*** Opening Raw data ***

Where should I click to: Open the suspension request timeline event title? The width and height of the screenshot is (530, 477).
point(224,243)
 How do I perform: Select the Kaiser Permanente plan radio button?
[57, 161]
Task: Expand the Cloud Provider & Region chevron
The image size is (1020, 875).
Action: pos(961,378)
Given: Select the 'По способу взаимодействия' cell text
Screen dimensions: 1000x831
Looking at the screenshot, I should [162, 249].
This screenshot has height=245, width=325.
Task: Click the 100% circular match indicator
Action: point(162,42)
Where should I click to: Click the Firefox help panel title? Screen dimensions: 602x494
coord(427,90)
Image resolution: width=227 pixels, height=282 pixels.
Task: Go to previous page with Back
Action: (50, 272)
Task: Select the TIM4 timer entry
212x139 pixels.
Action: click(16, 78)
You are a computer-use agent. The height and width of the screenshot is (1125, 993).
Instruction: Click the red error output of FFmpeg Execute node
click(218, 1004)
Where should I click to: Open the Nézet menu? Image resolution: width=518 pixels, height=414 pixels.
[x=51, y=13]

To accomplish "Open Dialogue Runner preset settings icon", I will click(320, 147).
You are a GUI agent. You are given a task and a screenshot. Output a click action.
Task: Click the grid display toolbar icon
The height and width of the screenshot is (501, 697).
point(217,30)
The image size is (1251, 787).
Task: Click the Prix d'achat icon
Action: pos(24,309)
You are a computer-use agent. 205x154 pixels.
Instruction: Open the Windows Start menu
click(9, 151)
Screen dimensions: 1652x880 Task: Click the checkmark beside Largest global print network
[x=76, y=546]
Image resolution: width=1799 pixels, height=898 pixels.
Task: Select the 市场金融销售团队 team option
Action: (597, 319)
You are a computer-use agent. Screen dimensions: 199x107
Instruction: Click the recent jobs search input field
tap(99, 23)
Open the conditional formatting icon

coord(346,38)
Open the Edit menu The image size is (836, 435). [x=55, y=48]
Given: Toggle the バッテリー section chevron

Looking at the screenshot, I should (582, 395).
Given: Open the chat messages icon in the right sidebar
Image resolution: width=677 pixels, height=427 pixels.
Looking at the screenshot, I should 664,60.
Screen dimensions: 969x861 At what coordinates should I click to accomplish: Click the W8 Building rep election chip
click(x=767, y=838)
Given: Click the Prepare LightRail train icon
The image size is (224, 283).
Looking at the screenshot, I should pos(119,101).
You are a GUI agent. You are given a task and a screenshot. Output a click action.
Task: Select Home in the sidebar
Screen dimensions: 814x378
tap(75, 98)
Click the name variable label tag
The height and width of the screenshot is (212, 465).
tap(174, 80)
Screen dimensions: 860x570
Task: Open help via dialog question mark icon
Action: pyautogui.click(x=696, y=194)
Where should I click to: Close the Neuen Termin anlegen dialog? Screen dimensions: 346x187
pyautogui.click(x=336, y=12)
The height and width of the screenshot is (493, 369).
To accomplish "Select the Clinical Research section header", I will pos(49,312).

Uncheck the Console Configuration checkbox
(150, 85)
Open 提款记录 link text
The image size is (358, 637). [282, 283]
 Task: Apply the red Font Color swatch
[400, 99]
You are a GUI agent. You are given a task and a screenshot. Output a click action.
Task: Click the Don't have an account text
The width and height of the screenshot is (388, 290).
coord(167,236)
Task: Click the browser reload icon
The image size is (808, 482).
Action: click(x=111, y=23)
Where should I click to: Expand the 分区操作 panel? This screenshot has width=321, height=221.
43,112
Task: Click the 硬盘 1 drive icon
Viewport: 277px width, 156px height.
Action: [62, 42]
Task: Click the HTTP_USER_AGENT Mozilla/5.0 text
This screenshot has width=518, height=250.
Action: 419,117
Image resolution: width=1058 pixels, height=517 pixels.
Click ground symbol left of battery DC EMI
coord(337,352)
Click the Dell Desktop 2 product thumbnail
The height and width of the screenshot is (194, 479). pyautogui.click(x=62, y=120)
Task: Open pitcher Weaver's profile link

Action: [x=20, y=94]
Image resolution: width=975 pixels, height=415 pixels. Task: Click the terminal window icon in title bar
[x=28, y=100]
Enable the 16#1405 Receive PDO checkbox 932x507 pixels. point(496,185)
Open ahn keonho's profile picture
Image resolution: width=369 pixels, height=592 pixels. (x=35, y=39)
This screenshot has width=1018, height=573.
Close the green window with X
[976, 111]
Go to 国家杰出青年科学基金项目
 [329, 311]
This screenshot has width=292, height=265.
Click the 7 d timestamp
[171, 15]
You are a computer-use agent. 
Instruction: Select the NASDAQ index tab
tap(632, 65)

*** Closing Raw data ***

Nothing should be returned except the lines from the one containing "The image size is (808, 482)." through the last line of the data, each restated word for word.

Your solution -
The image size is (808, 482).
Action: click(x=111, y=23)
Where should I click to: Expand the 分区操作 panel? This screenshot has width=321, height=221.
43,112
Task: Click the 硬盘 1 drive icon
Viewport: 277px width, 156px height.
Action: [62, 42]
Task: Click the HTTP_USER_AGENT Mozilla/5.0 text
This screenshot has width=518, height=250.
Action: 419,117
Image resolution: width=1058 pixels, height=517 pixels.
Click ground symbol left of battery DC EMI
coord(337,352)
Click the Dell Desktop 2 product thumbnail
The height and width of the screenshot is (194, 479). pyautogui.click(x=62, y=120)
Task: Open pitcher Weaver's profile link

Action: [x=20, y=94]
Image resolution: width=975 pixels, height=415 pixels. Task: Click the terminal window icon in title bar
[x=28, y=100]
Enable the 16#1405 Receive PDO checkbox 932x507 pixels. point(496,185)
Open ahn keonho's profile picture
Image resolution: width=369 pixels, height=592 pixels. (x=35, y=39)
This screenshot has width=1018, height=573.
Close the green window with X
[976, 111]
Go to 国家杰出青年科学基金项目
 [329, 311]
This screenshot has width=292, height=265.
Click the 7 d timestamp
[171, 15]
You are a computer-use agent. 
Instruction: Select the NASDAQ index tab
tap(632, 65)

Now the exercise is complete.